§ **GIVEN RECORDS**:
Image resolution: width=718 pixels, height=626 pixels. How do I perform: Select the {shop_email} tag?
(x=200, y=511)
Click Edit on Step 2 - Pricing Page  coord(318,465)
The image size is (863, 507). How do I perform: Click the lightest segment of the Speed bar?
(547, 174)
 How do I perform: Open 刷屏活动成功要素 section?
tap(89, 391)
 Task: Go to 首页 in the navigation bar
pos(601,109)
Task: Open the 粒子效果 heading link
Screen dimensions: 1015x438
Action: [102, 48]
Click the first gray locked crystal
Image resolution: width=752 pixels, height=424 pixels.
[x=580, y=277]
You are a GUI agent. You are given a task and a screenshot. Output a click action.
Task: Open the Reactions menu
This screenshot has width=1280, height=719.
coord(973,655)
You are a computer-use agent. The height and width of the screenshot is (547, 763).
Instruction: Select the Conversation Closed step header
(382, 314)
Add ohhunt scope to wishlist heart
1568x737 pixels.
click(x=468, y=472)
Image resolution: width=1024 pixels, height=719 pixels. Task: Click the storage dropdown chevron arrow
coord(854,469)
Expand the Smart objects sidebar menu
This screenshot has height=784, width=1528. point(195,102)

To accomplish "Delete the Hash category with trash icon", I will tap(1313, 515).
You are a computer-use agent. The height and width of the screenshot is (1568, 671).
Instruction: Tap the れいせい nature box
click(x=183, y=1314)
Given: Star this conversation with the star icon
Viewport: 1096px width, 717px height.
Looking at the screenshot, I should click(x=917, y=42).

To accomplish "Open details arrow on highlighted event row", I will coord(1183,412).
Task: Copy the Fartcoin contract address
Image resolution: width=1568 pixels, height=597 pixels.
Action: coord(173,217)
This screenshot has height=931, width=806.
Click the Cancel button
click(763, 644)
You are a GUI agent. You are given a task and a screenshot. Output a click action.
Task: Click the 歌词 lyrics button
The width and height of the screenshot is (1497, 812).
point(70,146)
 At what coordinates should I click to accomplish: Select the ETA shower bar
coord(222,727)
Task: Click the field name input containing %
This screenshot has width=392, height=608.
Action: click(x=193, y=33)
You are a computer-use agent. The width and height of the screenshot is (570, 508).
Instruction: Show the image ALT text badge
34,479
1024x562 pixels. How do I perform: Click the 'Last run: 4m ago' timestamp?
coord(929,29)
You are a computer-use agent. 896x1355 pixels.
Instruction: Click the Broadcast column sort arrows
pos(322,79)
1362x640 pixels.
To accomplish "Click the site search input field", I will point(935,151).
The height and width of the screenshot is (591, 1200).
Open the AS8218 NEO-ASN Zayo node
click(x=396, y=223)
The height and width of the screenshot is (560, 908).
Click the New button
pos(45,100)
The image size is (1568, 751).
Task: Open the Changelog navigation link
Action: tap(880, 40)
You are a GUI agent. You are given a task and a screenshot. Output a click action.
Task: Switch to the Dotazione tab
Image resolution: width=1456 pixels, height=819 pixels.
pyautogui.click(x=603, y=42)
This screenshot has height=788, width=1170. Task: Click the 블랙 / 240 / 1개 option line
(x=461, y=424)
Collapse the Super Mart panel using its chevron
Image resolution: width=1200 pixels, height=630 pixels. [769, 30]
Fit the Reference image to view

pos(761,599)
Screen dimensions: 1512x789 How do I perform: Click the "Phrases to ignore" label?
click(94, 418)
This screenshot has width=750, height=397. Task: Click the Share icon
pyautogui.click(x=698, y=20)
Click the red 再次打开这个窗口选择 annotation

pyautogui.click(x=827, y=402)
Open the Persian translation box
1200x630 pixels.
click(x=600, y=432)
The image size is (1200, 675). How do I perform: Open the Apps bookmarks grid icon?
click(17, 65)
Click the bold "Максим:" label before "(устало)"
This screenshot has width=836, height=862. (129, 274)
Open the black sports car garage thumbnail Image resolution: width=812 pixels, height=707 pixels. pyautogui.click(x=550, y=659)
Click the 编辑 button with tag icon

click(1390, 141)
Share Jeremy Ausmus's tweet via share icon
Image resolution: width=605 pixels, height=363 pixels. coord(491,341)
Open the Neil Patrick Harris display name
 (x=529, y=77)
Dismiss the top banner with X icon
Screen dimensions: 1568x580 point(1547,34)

§ **EXERCISE DETAILS**: Check the data above and report how many lines include the word "field", using a bare number.

§ **EXERCISE ANSWER**: 2